EXTRACTED DATA: Begin
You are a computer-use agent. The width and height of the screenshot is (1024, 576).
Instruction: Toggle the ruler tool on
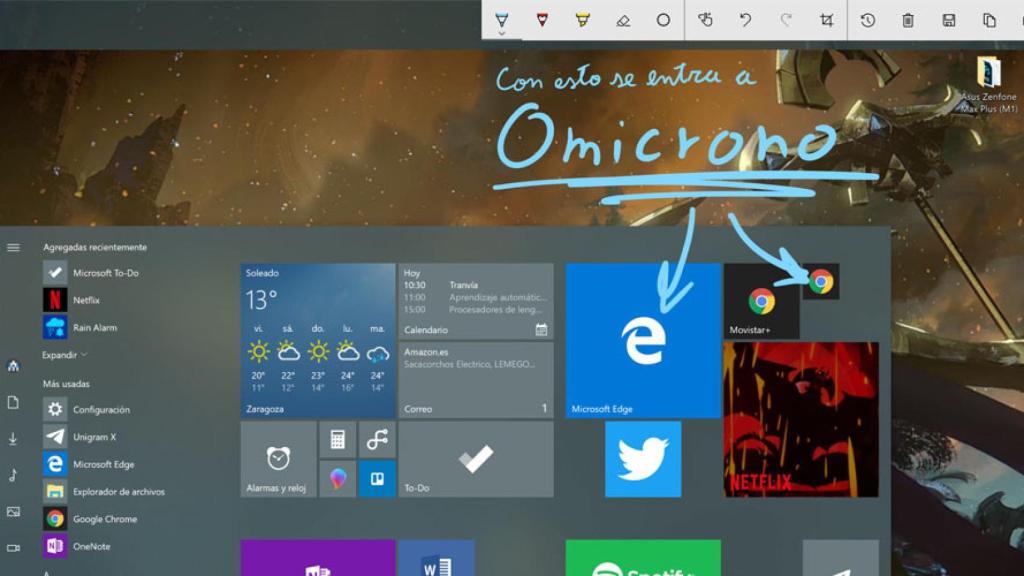click(663, 17)
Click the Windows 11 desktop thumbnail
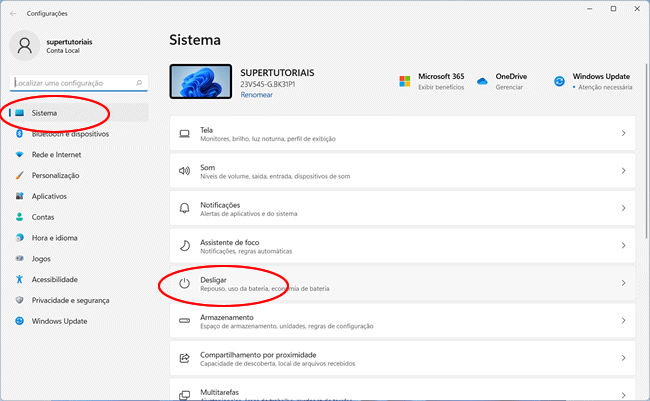 200,83
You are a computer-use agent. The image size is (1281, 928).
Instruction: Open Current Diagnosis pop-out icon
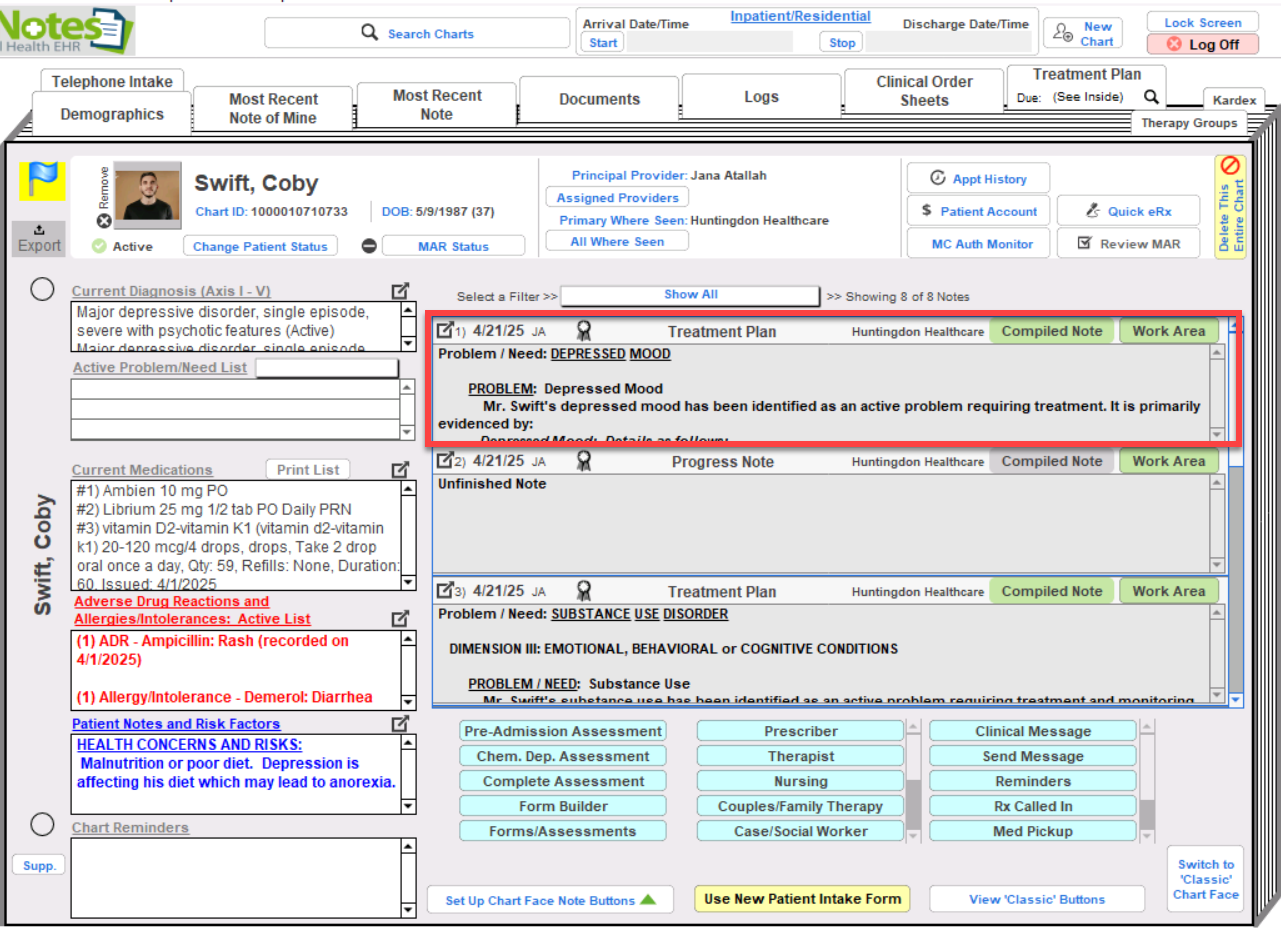(400, 291)
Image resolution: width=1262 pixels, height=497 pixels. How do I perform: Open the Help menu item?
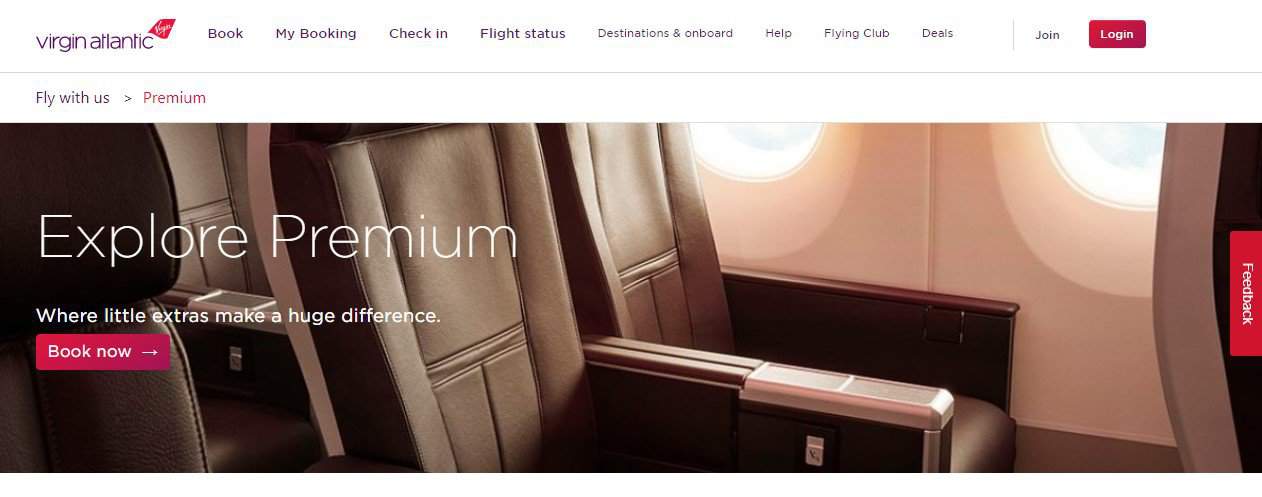pos(778,34)
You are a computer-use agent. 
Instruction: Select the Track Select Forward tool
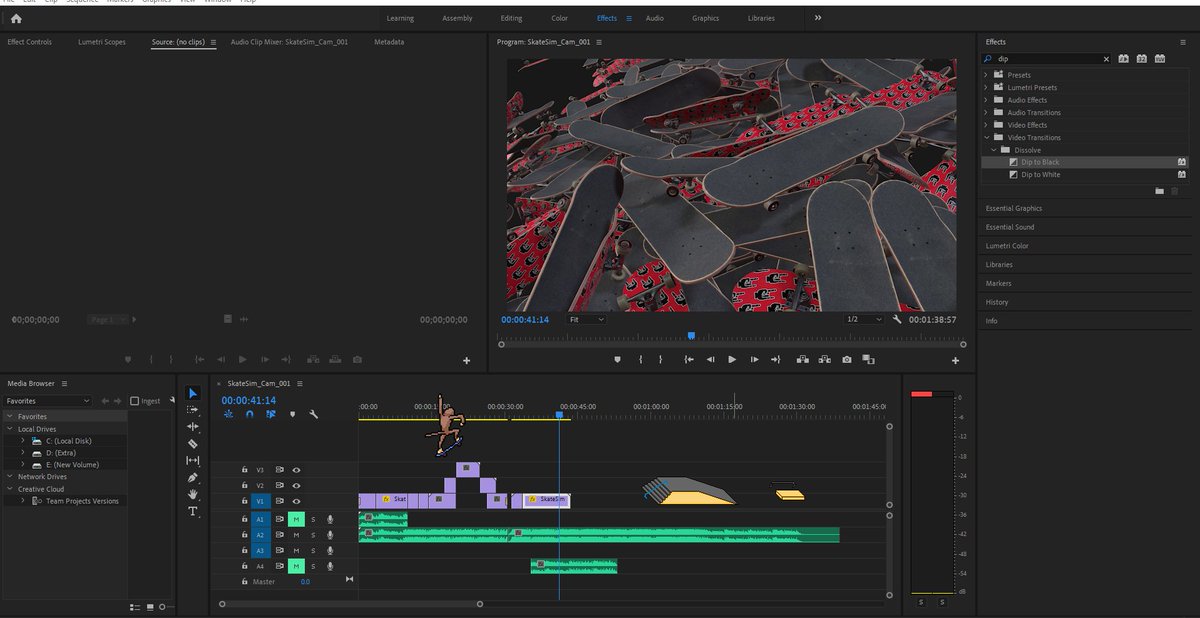point(193,409)
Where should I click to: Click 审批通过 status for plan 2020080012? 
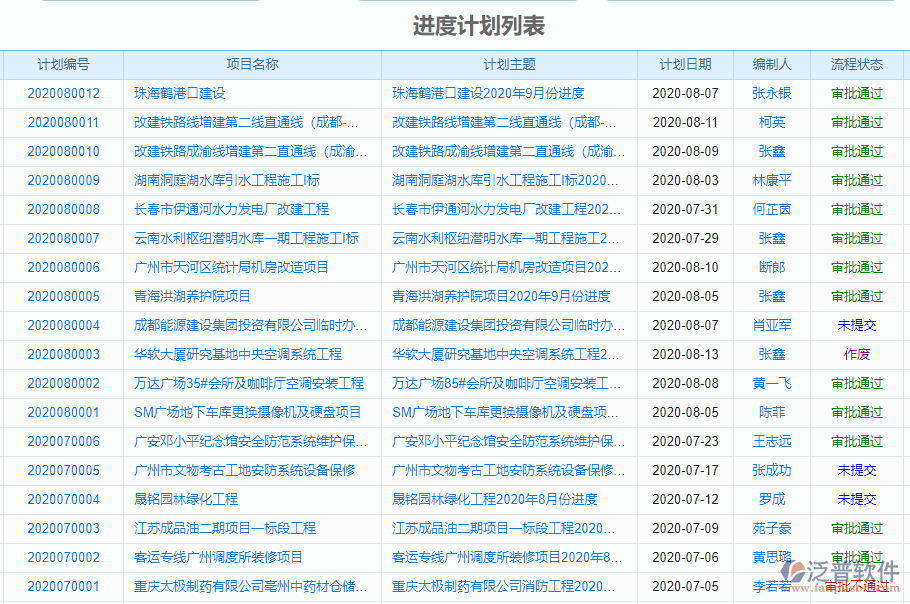pos(855,93)
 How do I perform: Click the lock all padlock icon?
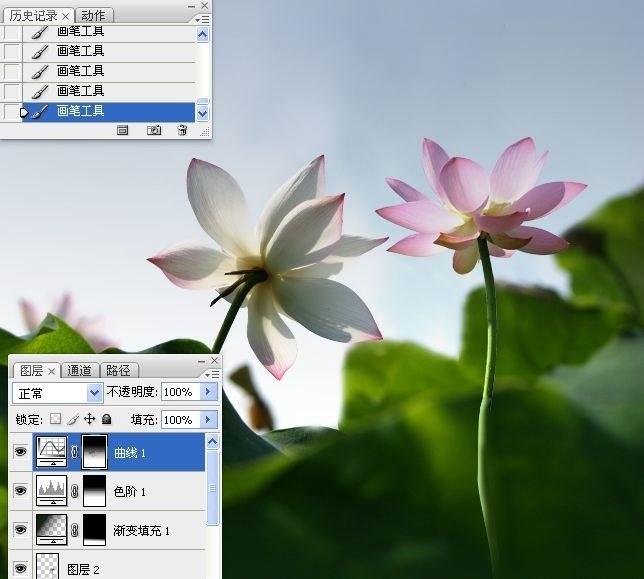point(106,419)
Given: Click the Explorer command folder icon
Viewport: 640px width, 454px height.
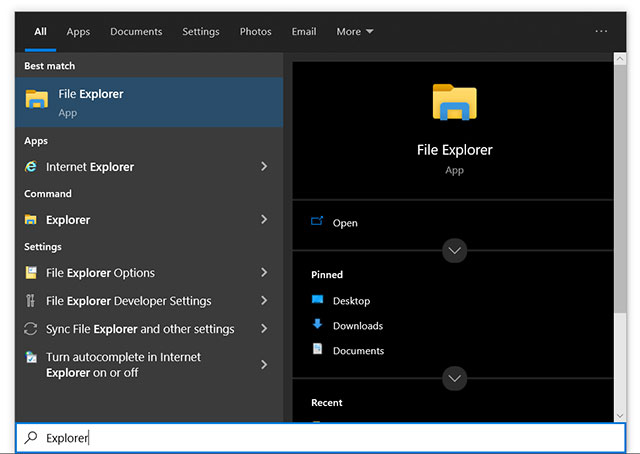Looking at the screenshot, I should 31,220.
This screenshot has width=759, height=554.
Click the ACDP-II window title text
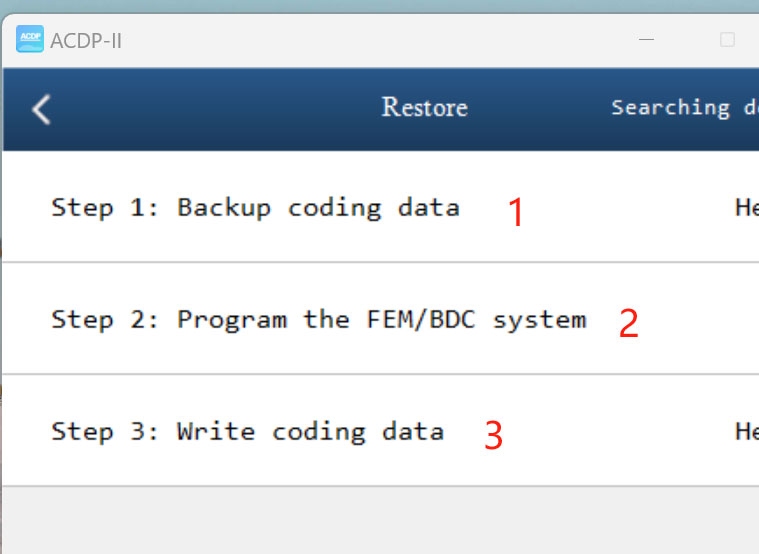tap(85, 41)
EXTRACTED DATA: End
Reproduce all of the data exactly, omitting each picture it holds.

■ YOUR SOLUTION
You are a computer-use agent. The width and height of the screenshot is (1024, 576).
Instruction: Toggle the ruler tool on
click(663, 17)
Click the Windows 11 desktop thumbnail
 200,83
You are a computer-use agent. The image size is (1281, 928).
Instruction: Open Current Diagnosis pop-out icon
(400, 291)
Image resolution: width=1262 pixels, height=497 pixels. How do I perform: Open the Help menu item?
pos(778,34)
You are a computer-use agent. 
Instruction: Select the Track Select Forward tool
point(193,409)
Where should I click to: Click 审批通过 status for plan 2020080012? 
pos(855,93)
 How do I perform: Click the lock all padlock icon?
point(106,419)
Given: Click the Explorer command folder icon
Viewport: 640px width, 454px height.
Looking at the screenshot, I should 31,220.
This screenshot has width=759, height=554.
Click the ACDP-II window title text
tap(85, 41)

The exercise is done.